Currently GCSEs and A Levels teach subjects in silos with a specialist teacher delivering content to be memorised. This is then tested. Our teachers have not been taught how to teach children to learn, they have been taught how to pass on knowledge.
Whilst the assessments remain the same, creative subjects are being pushed out to make time for English and Maths – but in fact we need them all! Project based learning, self directed learning. We need to be teaching young people how to learn, how to be resilient, how to communicate, how to collaborate, how to care.
How does making someone study more maths help? It is more likely to put them off further and give teachers an even more difficult job! In addition, there has been a shortage of maths teachers for some time…where will we find the teachers to staff the teaching? Or will this be an online course? With no support, those who find maths challenging will make no progress at all.
Putting useful maths into the curriculum – maths that can be applied to everyday finance e.g. loans, mortgages, interest rates etc would be a better solution.
We look to other countries and the data as to why they are doing so well. Maths in China is seen as the best, and something we should be aiming for…but why? Could it be that Chinese students are so good at maths because of the way in which they have been taught to learn? They have to learn 2000 Chinese characters to be able to communicate.
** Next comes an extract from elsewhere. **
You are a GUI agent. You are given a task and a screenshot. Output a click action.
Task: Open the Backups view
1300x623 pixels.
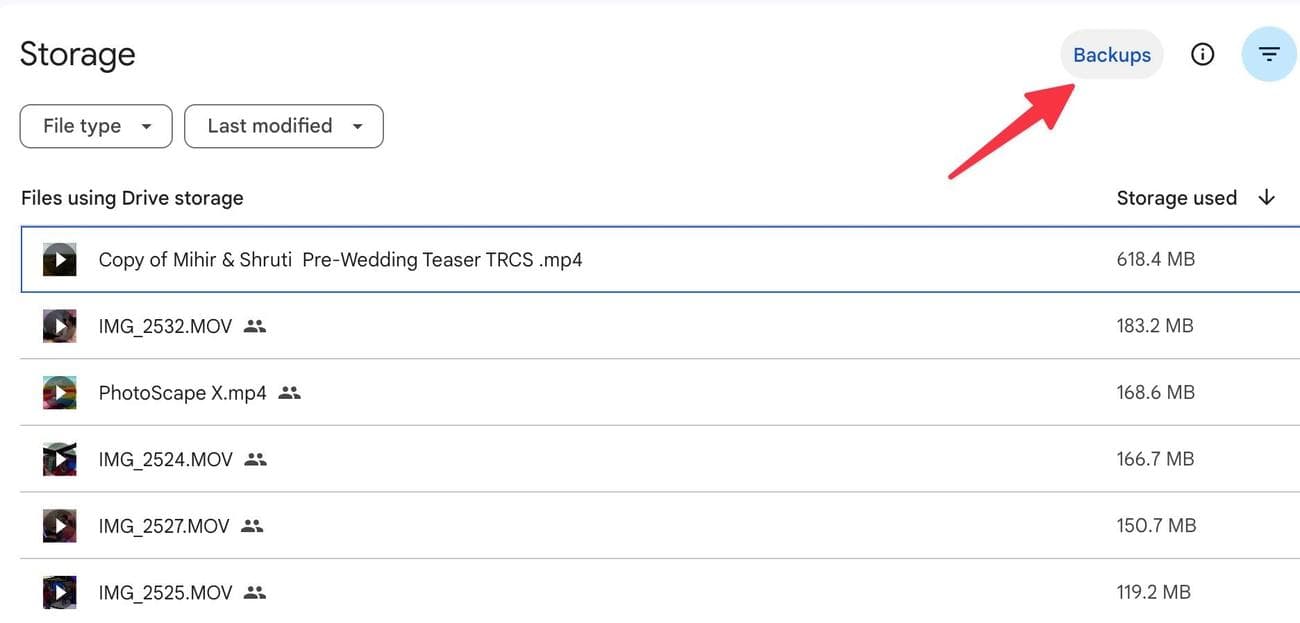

This type of learning supports the learning of trends and patterns, which is key for maths.
However, without creativity they can’t come up with solutions to problems and I believe this is the added special gem that makes the difference.
A wise comment on this comes from South Korea’s former education minister, Professor Ju-Ho Lee. Looking at the highest youth suicide rate in the world, he declares that “test scores may be important in the age of industrialisation”, but that is over. Schools should turn their attention to “creativity and social and emotional capacities”.
Lets not be out of date, lets look forward, let prepare the next generation for a positive future. We can’t do that if we copy others, or just carry on doing the same ‘because it has always been that way’. Lets focus on people, lets focus on pedagogy, lets focus on place. Schools are amazing places with unique cultures. Lets be proud but not complacent.